→ **EXERCISE DESCRIPTION**
Give back all the records below, unaltered.

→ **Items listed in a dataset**

- - - -

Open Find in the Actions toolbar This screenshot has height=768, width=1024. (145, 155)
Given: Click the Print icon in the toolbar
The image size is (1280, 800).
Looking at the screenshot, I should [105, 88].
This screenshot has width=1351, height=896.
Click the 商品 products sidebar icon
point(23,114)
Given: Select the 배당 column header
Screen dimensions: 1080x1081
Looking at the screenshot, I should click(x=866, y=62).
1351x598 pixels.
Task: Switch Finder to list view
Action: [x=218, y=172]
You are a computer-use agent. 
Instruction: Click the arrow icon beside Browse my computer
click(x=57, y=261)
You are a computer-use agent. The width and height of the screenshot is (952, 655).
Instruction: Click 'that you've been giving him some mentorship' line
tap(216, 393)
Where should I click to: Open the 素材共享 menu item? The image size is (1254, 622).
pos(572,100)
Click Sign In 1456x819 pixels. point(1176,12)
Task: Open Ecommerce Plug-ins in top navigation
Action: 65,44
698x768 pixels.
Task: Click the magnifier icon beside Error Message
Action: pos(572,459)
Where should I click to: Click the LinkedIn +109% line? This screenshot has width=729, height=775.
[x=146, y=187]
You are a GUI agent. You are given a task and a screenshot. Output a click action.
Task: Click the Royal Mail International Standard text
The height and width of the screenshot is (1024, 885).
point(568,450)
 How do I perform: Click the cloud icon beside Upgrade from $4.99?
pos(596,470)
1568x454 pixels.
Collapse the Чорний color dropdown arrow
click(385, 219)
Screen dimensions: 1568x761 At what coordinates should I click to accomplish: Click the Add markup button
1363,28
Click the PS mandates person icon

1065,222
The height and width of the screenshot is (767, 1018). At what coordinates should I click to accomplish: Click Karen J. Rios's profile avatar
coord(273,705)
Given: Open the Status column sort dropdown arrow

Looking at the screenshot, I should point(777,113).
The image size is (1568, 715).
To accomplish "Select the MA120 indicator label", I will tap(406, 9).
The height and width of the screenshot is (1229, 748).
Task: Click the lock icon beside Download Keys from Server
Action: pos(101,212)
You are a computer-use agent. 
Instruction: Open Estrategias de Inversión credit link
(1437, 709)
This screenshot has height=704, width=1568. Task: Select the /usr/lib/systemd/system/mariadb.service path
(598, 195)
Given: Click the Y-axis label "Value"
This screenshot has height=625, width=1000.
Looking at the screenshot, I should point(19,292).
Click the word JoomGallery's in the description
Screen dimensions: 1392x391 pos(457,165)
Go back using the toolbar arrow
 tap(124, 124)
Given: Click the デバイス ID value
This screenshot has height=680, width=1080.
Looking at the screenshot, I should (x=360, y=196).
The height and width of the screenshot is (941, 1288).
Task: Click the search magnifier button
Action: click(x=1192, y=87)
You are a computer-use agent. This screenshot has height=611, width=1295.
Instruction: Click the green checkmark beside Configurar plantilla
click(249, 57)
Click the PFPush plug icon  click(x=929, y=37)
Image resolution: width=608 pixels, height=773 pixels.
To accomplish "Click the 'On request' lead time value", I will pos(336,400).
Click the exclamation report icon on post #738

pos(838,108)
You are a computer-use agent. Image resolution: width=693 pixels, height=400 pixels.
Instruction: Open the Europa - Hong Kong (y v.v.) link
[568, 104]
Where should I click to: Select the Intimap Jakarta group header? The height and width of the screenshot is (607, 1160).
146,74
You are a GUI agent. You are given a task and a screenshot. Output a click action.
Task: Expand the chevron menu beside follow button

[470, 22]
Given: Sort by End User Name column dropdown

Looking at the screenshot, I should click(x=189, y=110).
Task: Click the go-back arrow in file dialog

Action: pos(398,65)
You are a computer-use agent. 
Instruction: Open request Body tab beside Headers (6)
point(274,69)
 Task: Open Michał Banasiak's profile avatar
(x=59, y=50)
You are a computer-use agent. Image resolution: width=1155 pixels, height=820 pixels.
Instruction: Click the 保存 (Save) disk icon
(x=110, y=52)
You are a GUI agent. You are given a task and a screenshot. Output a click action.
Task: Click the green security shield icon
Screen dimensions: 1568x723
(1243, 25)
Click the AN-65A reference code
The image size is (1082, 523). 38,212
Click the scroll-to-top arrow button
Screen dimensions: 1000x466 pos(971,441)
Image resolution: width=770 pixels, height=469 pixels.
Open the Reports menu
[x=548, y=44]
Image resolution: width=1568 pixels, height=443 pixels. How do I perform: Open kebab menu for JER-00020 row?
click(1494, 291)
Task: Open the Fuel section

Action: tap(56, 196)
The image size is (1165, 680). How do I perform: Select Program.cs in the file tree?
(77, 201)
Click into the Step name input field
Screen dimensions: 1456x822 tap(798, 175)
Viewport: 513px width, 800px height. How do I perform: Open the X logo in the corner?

- - - -

→ **WRITTEN REPLY**
Open Find in the Actions toolbar This screenshot has height=768, width=1024. (145, 155)
Given: Click the Print icon in the toolbar
The image size is (1280, 800).
Looking at the screenshot, I should [105, 88].
This screenshot has width=1351, height=896.
Click the 商品 products sidebar icon
point(23,114)
Given: Select the 배당 column header
Screen dimensions: 1080x1081
Looking at the screenshot, I should click(x=866, y=62).
1351x598 pixels.
Task: Switch Finder to list view
Action: [x=218, y=172]
You are a computer-use agent. 
Instruction: Click the arrow icon beside Browse my computer
click(x=57, y=261)
You are a computer-use agent. The width and height of the screenshot is (952, 655).
Instruction: Click 'that you've been giving him some mentorship' line
tap(216, 393)
Where should I click to: Open the 素材共享 menu item? The image size is (1254, 622).
pos(572,100)
Click Sign In 1456x819 pixels. point(1176,12)
Task: Open Ecommerce Plug-ins in top navigation
Action: 65,44
698x768 pixels.
Task: Click the magnifier icon beside Error Message
Action: pos(572,459)
Where should I click to: Click the LinkedIn +109% line? This screenshot has width=729, height=775.
[x=146, y=187]
You are a GUI agent. You are given a task and a screenshot. Output a click action.
Task: Click the Royal Mail International Standard text
The height and width of the screenshot is (1024, 885).
point(568,450)
 How do I perform: Click the cloud icon beside Upgrade from $4.99?
pos(596,470)
1568x454 pixels.
Collapse the Чорний color dropdown arrow
click(385, 219)
Screen dimensions: 1568x761 At what coordinates should I click to accomplish: Click the Add markup button
1363,28
Click the PS mandates person icon

1065,222
The height and width of the screenshot is (767, 1018). At what coordinates should I click to accomplish: Click Karen J. Rios's profile avatar
coord(273,705)
Given: Open the Status column sort dropdown arrow

Looking at the screenshot, I should point(777,113).
The image size is (1568, 715).
To accomplish "Select the MA120 indicator label", I will tap(406, 9).
The height and width of the screenshot is (1229, 748).
Task: Click the lock icon beside Download Keys from Server
Action: pos(101,212)
You are a computer-use agent. 
Instruction: Open Estrategias de Inversión credit link
(1437, 709)
This screenshot has height=704, width=1568. Task: Select the /usr/lib/systemd/system/mariadb.service path
(598, 195)
Given: Click the Y-axis label "Value"
This screenshot has height=625, width=1000.
Looking at the screenshot, I should point(19,292).
Click the word JoomGallery's in the description
Screen dimensions: 1392x391 pos(457,165)
Go back using the toolbar arrow
 tap(124, 124)
Given: Click the デバイス ID value
This screenshot has height=680, width=1080.
Looking at the screenshot, I should (x=360, y=196).
The height and width of the screenshot is (941, 1288).
Task: Click the search magnifier button
Action: click(x=1192, y=87)
You are a computer-use agent. This screenshot has height=611, width=1295.
Instruction: Click the green checkmark beside Configurar plantilla
click(249, 57)
Click the PFPush plug icon  click(x=929, y=37)
Image resolution: width=608 pixels, height=773 pixels.
To accomplish "Click the 'On request' lead time value", I will pos(336,400).
Click the exclamation report icon on post #738

pos(838,108)
You are a computer-use agent. Image resolution: width=693 pixels, height=400 pixels.
Instruction: Open the Europa - Hong Kong (y v.v.) link
[568, 104]
Where should I click to: Select the Intimap Jakarta group header? The height and width of the screenshot is (607, 1160).
146,74
You are a GUI agent. You are given a task and a screenshot. Output a click action.
Task: Expand the chevron menu beside follow button

[470, 22]
Given: Sort by End User Name column dropdown

Looking at the screenshot, I should click(x=189, y=110).
Task: Click the go-back arrow in file dialog

Action: pos(398,65)
You are a computer-use agent. 
Instruction: Open request Body tab beside Headers (6)
point(274,69)
 Task: Open Michał Banasiak's profile avatar
(x=59, y=50)
You are a computer-use agent. Image resolution: width=1155 pixels, height=820 pixels.
Instruction: Click the 保存 (Save) disk icon
(x=110, y=52)
You are a GUI agent. You are given a task and a screenshot. Output a click action.
Task: Click the green security shield icon
Screen dimensions: 1568x723
(1243, 25)
Click the AN-65A reference code
The image size is (1082, 523). 38,212
Click the scroll-to-top arrow button
Screen dimensions: 1000x466 pos(971,441)
Image resolution: width=770 pixels, height=469 pixels.
Open the Reports menu
[x=548, y=44]
Image resolution: width=1568 pixels, height=443 pixels. How do I perform: Open kebab menu for JER-00020 row?
click(1494, 291)
Task: Open the Fuel section

Action: tap(56, 196)
The image size is (1165, 680). How do I perform: Select Program.cs in the file tree?
(77, 201)
Click into the Step name input field
Screen dimensions: 1456x822 tap(798, 175)
Viewport: 513px width, 800px height. How do I perform: Open the X logo in the corner?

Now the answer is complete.